Candidamente incomensurável


Reli agora o "Cândido" de "Voltaire", porque o vi citado, como causa inspiradora, no livro de memórias de Somerseth Maugham. 
Lembrava-me da figura balofa, de optimismo congénito, do Dr. Pangloss e de pouco mais. Na narrativa, porém, esse é o elemento circunstancial. A essência do escrito prende-se com a filosofia de Leibniz e a lógica causal mais a assunção do mundo como o melhor de todos os possíveis.
Tinha-me fixado em Leibniz, pelos meus vinte e poucos anos, admirando-o menos como o último dos que dominou a ciência do seu tempo, sim ao seguir-lhe a lógica da redução do máximo do entendimento humano ao computável. De há muito que cortei com esse caminho, pagando o preço intelectual dos espinhosos atalhos porque tive de seguir. A filosofia da Razão é mais confortável na sua lógica de congruência ainda que aparente; mas deixa a maioria do mundo por resolver.

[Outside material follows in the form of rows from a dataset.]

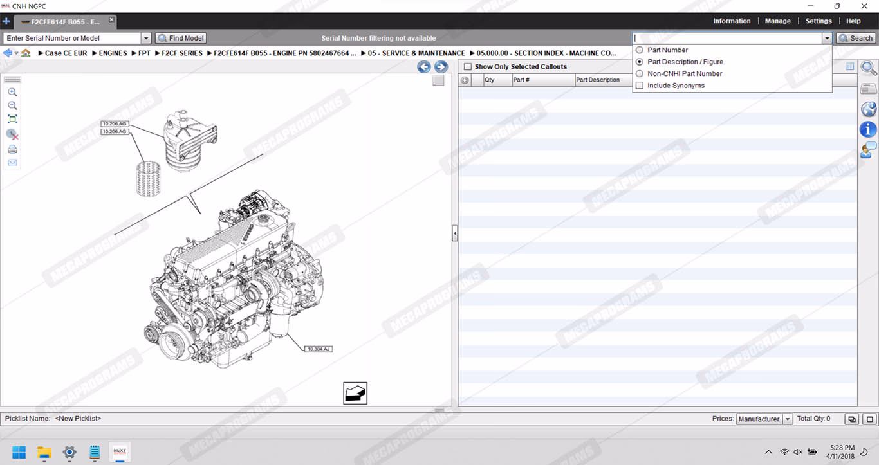This screenshot has height=465, width=879.
Task: Expand the search field dropdown arrow
Action: pos(827,39)
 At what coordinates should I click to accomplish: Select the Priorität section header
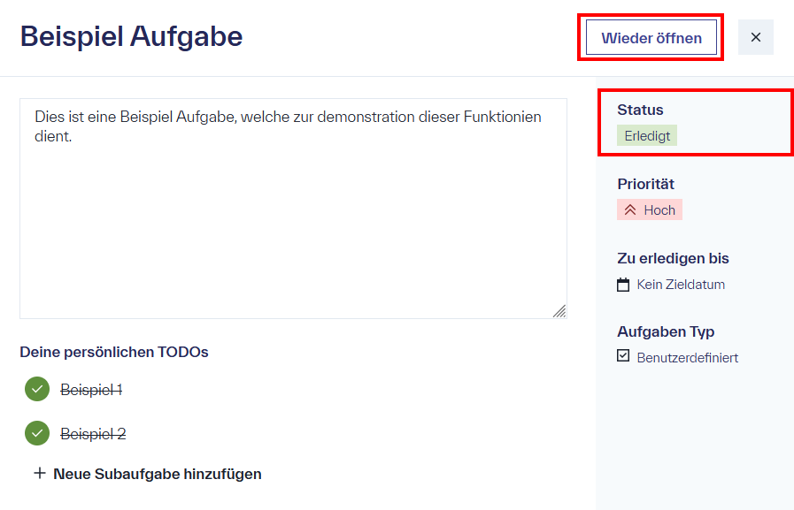[x=645, y=183]
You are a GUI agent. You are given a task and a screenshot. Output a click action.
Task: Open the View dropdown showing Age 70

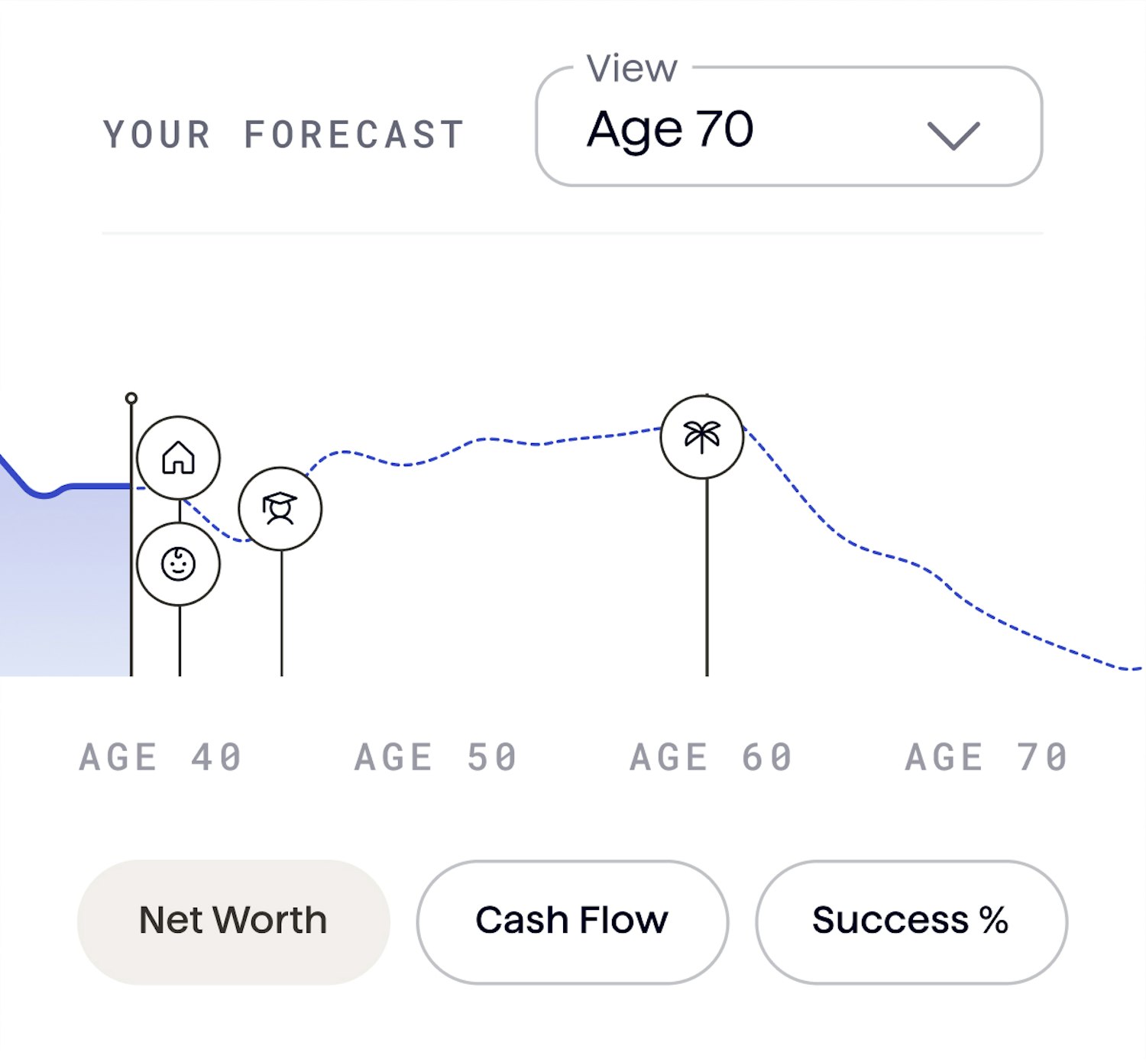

De algum modo esta leitura deu-me ao espírito duas grandes noções: a da superlativa importância do problema do Mal - e eis o que o autor de "Servidão Humana" nele encontrou - e momentos de belíssimo e refinado humor: «Fora decidido pela Universidade de Coimbra que o espectáculo de algumas pessoas queimadas em fogo lento, em grande cerimonial, era um meio infalível de impedir a terra de tremer". Eis ante o que se passara em 1775 em Lisboa. E o que, a repetir-se, nos pode tornar o pior dos mundos possíveis.